EXERCISE: Copy the entries below exactly as they appear, keeping every line in its original order.
** begin **
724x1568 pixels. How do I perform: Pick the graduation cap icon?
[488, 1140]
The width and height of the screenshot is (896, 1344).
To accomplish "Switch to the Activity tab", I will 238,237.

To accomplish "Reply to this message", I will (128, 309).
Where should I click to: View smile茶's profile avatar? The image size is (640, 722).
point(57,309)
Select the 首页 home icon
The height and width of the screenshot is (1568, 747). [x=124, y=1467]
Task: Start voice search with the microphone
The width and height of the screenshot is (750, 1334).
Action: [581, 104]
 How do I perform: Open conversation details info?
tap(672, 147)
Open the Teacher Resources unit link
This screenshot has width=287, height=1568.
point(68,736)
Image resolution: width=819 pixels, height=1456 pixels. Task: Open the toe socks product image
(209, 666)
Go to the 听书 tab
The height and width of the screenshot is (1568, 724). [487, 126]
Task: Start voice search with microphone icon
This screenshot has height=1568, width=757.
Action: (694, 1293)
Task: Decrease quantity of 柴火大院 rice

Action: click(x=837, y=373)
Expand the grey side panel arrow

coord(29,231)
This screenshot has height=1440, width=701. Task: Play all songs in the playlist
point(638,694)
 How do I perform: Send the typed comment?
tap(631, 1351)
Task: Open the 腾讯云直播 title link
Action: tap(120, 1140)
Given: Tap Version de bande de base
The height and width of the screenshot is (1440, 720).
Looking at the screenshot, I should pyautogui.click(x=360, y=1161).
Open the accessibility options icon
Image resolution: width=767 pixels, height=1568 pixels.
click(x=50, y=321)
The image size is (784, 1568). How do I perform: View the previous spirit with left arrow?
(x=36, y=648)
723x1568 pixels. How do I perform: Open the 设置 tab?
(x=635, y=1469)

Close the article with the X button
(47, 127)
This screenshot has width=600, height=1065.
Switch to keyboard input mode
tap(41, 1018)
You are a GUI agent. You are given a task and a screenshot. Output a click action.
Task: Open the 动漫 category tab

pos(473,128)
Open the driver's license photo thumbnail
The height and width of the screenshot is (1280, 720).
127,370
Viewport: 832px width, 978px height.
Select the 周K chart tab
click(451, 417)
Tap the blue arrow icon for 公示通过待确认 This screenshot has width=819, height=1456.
** end **
COMPLETED TASK:
724x1568 pixels. How do I perform: Pick the graduation cap icon?
[488, 1140]
The width and height of the screenshot is (896, 1344).
To accomplish "Switch to the Activity tab", I will 238,237.

To accomplish "Reply to this message", I will (128, 309).
Where should I click to: View smile茶's profile avatar? The image size is (640, 722).
point(57,309)
Select the 首页 home icon
The height and width of the screenshot is (1568, 747). [x=124, y=1467]
Task: Start voice search with the microphone
The width and height of the screenshot is (750, 1334).
Action: [581, 104]
 How do I perform: Open conversation details info?
tap(672, 147)
Open the Teacher Resources unit link
This screenshot has width=287, height=1568.
point(68,736)
Image resolution: width=819 pixels, height=1456 pixels. Task: Open the toe socks product image
(209, 666)
Go to the 听书 tab
The height and width of the screenshot is (1568, 724). [487, 126]
Task: Start voice search with microphone icon
This screenshot has height=1568, width=757.
Action: (694, 1293)
Task: Decrease quantity of 柴火大院 rice

Action: click(x=837, y=373)
Expand the grey side panel arrow

coord(29,231)
This screenshot has height=1440, width=701. Task: Play all songs in the playlist
point(638,694)
 How do I perform: Send the typed comment?
tap(631, 1351)
Task: Open the 腾讯云直播 title link
Action: tap(120, 1140)
Given: Tap Version de bande de base
The height and width of the screenshot is (1440, 720).
Looking at the screenshot, I should pyautogui.click(x=360, y=1161).
Open the accessibility options icon
Image resolution: width=767 pixels, height=1568 pixels.
click(x=50, y=321)
The image size is (784, 1568). How do I perform: View the previous spirit with left arrow?
(x=36, y=648)
723x1568 pixels. How do I perform: Open the 设置 tab?
(x=635, y=1469)

Close the article with the X button
(47, 127)
This screenshot has width=600, height=1065.
Switch to keyboard input mode
tap(41, 1018)
You are a GUI agent. You are given a task and a screenshot. Output a click action.
Task: Open the 动漫 category tab

pos(473,128)
Open the driver's license photo thumbnail
The height and width of the screenshot is (1280, 720).
127,370
Viewport: 832px width, 978px height.
Select the 周K chart tab
click(451, 417)
Tap the blue arrow icon for 公示通过待确认 This screenshot has width=819, height=1456.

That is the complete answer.